## [What is expected]
Reproduce all of the data below verbatim, line for line, changing nothing.

Start of Records for the task

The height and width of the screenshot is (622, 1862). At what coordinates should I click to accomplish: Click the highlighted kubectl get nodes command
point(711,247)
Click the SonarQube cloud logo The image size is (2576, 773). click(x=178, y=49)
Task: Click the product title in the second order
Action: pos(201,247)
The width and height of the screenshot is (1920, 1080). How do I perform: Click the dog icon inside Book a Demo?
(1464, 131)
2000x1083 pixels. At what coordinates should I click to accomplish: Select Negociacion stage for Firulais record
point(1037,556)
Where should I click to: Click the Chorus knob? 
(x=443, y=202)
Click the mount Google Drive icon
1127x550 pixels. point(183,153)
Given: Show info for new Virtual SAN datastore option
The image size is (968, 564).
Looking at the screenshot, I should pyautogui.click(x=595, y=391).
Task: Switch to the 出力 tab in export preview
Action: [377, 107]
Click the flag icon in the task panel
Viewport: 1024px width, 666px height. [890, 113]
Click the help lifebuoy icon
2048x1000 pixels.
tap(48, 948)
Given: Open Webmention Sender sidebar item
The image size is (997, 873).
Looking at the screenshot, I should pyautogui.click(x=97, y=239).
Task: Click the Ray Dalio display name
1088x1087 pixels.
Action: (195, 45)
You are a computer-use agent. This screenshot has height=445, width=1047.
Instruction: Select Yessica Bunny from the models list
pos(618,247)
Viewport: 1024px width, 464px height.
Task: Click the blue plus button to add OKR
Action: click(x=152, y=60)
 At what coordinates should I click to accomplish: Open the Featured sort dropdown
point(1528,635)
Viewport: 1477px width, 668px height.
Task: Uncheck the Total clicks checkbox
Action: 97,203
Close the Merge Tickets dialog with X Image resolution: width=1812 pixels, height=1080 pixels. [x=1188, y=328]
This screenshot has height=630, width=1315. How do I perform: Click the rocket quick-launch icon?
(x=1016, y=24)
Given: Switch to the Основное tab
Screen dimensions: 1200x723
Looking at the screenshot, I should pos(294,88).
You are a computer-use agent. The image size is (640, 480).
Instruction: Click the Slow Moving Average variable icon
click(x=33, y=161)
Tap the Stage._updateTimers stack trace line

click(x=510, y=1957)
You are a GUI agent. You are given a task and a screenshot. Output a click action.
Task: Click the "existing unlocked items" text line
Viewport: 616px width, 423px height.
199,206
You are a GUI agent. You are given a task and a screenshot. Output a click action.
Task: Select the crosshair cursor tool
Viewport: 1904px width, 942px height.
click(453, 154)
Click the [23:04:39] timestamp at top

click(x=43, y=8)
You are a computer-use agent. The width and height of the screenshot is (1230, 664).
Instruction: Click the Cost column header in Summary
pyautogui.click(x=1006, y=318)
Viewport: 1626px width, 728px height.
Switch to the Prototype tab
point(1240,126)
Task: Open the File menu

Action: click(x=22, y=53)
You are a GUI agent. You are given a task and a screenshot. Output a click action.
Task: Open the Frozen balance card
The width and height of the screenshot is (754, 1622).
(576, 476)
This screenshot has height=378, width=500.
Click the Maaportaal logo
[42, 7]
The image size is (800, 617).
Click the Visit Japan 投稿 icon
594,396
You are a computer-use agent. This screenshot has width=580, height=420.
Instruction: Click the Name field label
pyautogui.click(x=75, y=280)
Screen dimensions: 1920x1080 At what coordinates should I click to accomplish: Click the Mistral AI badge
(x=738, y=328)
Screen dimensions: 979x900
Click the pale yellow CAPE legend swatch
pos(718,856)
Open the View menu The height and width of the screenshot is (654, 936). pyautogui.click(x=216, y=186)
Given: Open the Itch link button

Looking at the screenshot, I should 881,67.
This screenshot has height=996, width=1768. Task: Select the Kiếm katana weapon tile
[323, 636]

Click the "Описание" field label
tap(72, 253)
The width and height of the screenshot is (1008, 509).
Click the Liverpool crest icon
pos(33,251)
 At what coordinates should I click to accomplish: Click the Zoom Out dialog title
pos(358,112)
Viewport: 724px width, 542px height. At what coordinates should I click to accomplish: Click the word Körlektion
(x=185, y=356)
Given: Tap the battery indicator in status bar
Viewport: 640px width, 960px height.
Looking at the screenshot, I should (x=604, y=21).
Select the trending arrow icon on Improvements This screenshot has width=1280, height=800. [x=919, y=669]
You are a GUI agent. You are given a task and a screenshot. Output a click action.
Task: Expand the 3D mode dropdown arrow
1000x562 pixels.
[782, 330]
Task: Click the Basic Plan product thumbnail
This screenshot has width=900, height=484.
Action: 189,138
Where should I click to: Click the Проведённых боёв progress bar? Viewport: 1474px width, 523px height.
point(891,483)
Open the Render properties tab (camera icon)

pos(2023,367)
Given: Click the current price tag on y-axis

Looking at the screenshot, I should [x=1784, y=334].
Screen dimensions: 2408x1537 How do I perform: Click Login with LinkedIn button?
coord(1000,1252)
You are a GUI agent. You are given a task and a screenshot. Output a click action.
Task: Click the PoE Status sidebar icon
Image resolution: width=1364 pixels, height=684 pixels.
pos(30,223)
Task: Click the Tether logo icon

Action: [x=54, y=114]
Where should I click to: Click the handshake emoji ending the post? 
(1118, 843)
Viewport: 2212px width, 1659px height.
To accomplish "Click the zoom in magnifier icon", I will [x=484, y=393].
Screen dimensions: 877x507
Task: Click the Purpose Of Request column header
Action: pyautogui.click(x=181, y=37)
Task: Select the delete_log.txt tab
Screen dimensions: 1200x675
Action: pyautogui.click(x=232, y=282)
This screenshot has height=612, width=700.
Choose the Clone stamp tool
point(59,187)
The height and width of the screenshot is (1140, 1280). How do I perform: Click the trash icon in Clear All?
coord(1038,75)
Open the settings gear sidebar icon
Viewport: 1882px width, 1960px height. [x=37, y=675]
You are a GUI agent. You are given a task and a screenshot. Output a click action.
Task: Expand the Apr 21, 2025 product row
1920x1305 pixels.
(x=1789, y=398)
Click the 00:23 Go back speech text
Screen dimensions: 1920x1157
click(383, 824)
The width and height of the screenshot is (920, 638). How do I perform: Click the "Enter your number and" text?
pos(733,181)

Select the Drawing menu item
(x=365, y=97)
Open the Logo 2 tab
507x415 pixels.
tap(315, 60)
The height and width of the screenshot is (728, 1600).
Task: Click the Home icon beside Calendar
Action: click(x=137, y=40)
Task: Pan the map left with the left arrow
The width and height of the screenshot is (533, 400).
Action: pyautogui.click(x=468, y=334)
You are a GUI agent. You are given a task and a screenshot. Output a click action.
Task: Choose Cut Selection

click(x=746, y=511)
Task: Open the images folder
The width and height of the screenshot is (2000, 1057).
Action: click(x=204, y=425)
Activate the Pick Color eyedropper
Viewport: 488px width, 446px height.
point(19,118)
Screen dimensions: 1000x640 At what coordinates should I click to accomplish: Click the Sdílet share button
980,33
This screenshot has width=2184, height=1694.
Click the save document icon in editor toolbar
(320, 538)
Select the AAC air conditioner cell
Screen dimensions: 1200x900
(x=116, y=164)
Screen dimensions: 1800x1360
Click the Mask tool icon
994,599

End of Records for the task

## [Complete output]
The height and width of the screenshot is (622, 1862). At what coordinates should I click to accomplish: Click the highlighted kubectl get nodes command
point(711,247)
Click the SonarQube cloud logo The image size is (2576, 773). click(x=178, y=49)
Task: Click the product title in the second order
Action: pos(201,247)
The width and height of the screenshot is (1920, 1080). How do I perform: Click the dog icon inside Book a Demo?
(1464, 131)
2000x1083 pixels. At what coordinates should I click to accomplish: Select Negociacion stage for Firulais record
point(1037,556)
Where should I click to: Click the Chorus knob? 
(x=443, y=202)
Click the mount Google Drive icon
1127x550 pixels. point(183,153)
Given: Show info for new Virtual SAN datastore option
The image size is (968, 564).
Looking at the screenshot, I should pyautogui.click(x=595, y=391).
Task: Switch to the 出力 tab in export preview
Action: [377, 107]
Click the flag icon in the task panel
Viewport: 1024px width, 666px height. [890, 113]
Click the help lifebuoy icon
2048x1000 pixels.
tap(48, 948)
Given: Open Webmention Sender sidebar item
The image size is (997, 873).
Looking at the screenshot, I should pyautogui.click(x=97, y=239).
Task: Click the Ray Dalio display name
1088x1087 pixels.
Action: (195, 45)
You are a computer-use agent. This screenshot has height=445, width=1047.
Instruction: Select Yessica Bunny from the models list
pos(618,247)
Viewport: 1024px width, 464px height.
Task: Click the blue plus button to add OKR
Action: click(x=152, y=60)
 At what coordinates should I click to accomplish: Open the Featured sort dropdown
point(1528,635)
Viewport: 1477px width, 668px height.
Task: Uncheck the Total clicks checkbox
Action: 97,203
Close the Merge Tickets dialog with X Image resolution: width=1812 pixels, height=1080 pixels. [x=1188, y=328]
This screenshot has height=630, width=1315. How do I perform: Click the rocket quick-launch icon?
(x=1016, y=24)
Given: Switch to the Основное tab
Screen dimensions: 1200x723
Looking at the screenshot, I should pos(294,88).
You are a computer-use agent. The image size is (640, 480).
Instruction: Click the Slow Moving Average variable icon
click(x=33, y=161)
Tap the Stage._updateTimers stack trace line

click(x=510, y=1957)
You are a GUI agent. You are given a task and a screenshot. Output a click action.
Task: Click the "existing unlocked items" text line
Viewport: 616px width, 423px height.
199,206
You are a GUI agent. You are given a task and a screenshot. Output a click action.
Task: Select the crosshair cursor tool
Viewport: 1904px width, 942px height.
click(453, 154)
Click the [23:04:39] timestamp at top

click(x=43, y=8)
You are a computer-use agent. The width and height of the screenshot is (1230, 664).
Instruction: Click the Cost column header in Summary
pyautogui.click(x=1006, y=318)
Viewport: 1626px width, 728px height.
Switch to the Prototype tab
point(1240,126)
Task: Open the File menu

Action: click(x=22, y=53)
You are a GUI agent. You are given a task and a screenshot. Output a click action.
Task: Open the Frozen balance card
The width and height of the screenshot is (754, 1622).
(576, 476)
This screenshot has height=378, width=500.
Click the Maaportaal logo
[42, 7]
The image size is (800, 617).
Click the Visit Japan 投稿 icon
594,396
You are a computer-use agent. This screenshot has width=580, height=420.
Instruction: Click the Name field label
pyautogui.click(x=75, y=280)
Screen dimensions: 1920x1080 At what coordinates should I click to accomplish: Click the Mistral AI badge
(x=738, y=328)
Screen dimensions: 979x900
Click the pale yellow CAPE legend swatch
pos(718,856)
Open the View menu The height and width of the screenshot is (654, 936). pyautogui.click(x=216, y=186)
Given: Open the Itch link button

Looking at the screenshot, I should 881,67.
This screenshot has height=996, width=1768. Task: Select the Kiếm katana weapon tile
[323, 636]

Click the "Описание" field label
tap(72, 253)
The width and height of the screenshot is (1008, 509).
Click the Liverpool crest icon
pos(33,251)
 At what coordinates should I click to accomplish: Click the Zoom Out dialog title
pos(358,112)
Viewport: 724px width, 542px height. At what coordinates should I click to accomplish: Click the word Körlektion
(x=185, y=356)
Given: Tap the battery indicator in status bar
Viewport: 640px width, 960px height.
Looking at the screenshot, I should (x=604, y=21).
Select the trending arrow icon on Improvements This screenshot has width=1280, height=800. [x=919, y=669]
You are a GUI agent. You are given a task and a screenshot. Output a click action.
Task: Expand the 3D mode dropdown arrow
1000x562 pixels.
[782, 330]
Task: Click the Basic Plan product thumbnail
This screenshot has width=900, height=484.
Action: 189,138
Where should I click to: Click the Проведённых боёв progress bar? Viewport: 1474px width, 523px height.
point(891,483)
Open the Render properties tab (camera icon)

pos(2023,367)
Given: Click the current price tag on y-axis

Looking at the screenshot, I should [x=1784, y=334].
Screen dimensions: 2408x1537 How do I perform: Click Login with LinkedIn button?
coord(1000,1252)
You are a GUI agent. You are given a task and a screenshot. Output a click action.
Task: Click the PoE Status sidebar icon
Image resolution: width=1364 pixels, height=684 pixels.
pos(30,223)
Task: Click the Tether logo icon

Action: [x=54, y=114]
Where should I click to: Click the handshake emoji ending the post? 
(1118, 843)
Viewport: 2212px width, 1659px height.
To accomplish "Click the zoom in magnifier icon", I will [x=484, y=393].
Screen dimensions: 877x507
Task: Click the Purpose Of Request column header
Action: pyautogui.click(x=181, y=37)
Task: Select the delete_log.txt tab
Screen dimensions: 1200x675
Action: pyautogui.click(x=232, y=282)
This screenshot has height=612, width=700.
Choose the Clone stamp tool
point(59,187)
The height and width of the screenshot is (1140, 1280). How do I perform: Click the trash icon in Clear All?
coord(1038,75)
Open the settings gear sidebar icon
Viewport: 1882px width, 1960px height. [x=37, y=675]
You are a GUI agent. You are given a task and a screenshot. Output a click action.
Task: Expand the Apr 21, 2025 product row
1920x1305 pixels.
(x=1789, y=398)
Click the 00:23 Go back speech text
Screen dimensions: 1920x1157
click(383, 824)
The width and height of the screenshot is (920, 638). How do I perform: Click the "Enter your number and" text?
pos(733,181)

Select the Drawing menu item
(x=365, y=97)
Open the Logo 2 tab
507x415 pixels.
tap(315, 60)
The height and width of the screenshot is (728, 1600).
Task: Click the Home icon beside Calendar
Action: click(x=137, y=40)
Task: Pan the map left with the left arrow
The width and height of the screenshot is (533, 400).
Action: pyautogui.click(x=468, y=334)
You are a GUI agent. You are given a task and a screenshot. Output a click action.
Task: Choose Cut Selection

click(x=746, y=511)
Task: Open the images folder
The width and height of the screenshot is (2000, 1057).
Action: click(x=204, y=425)
Activate the Pick Color eyedropper
Viewport: 488px width, 446px height.
point(19,118)
Screen dimensions: 1000x640 At what coordinates should I click to accomplish: Click the Sdílet share button
980,33
This screenshot has width=2184, height=1694.
Click the save document icon in editor toolbar
(320, 538)
Select the AAC air conditioner cell
Screen dimensions: 1200x900
(x=116, y=164)
Screen dimensions: 1800x1360
Click the Mask tool icon
994,599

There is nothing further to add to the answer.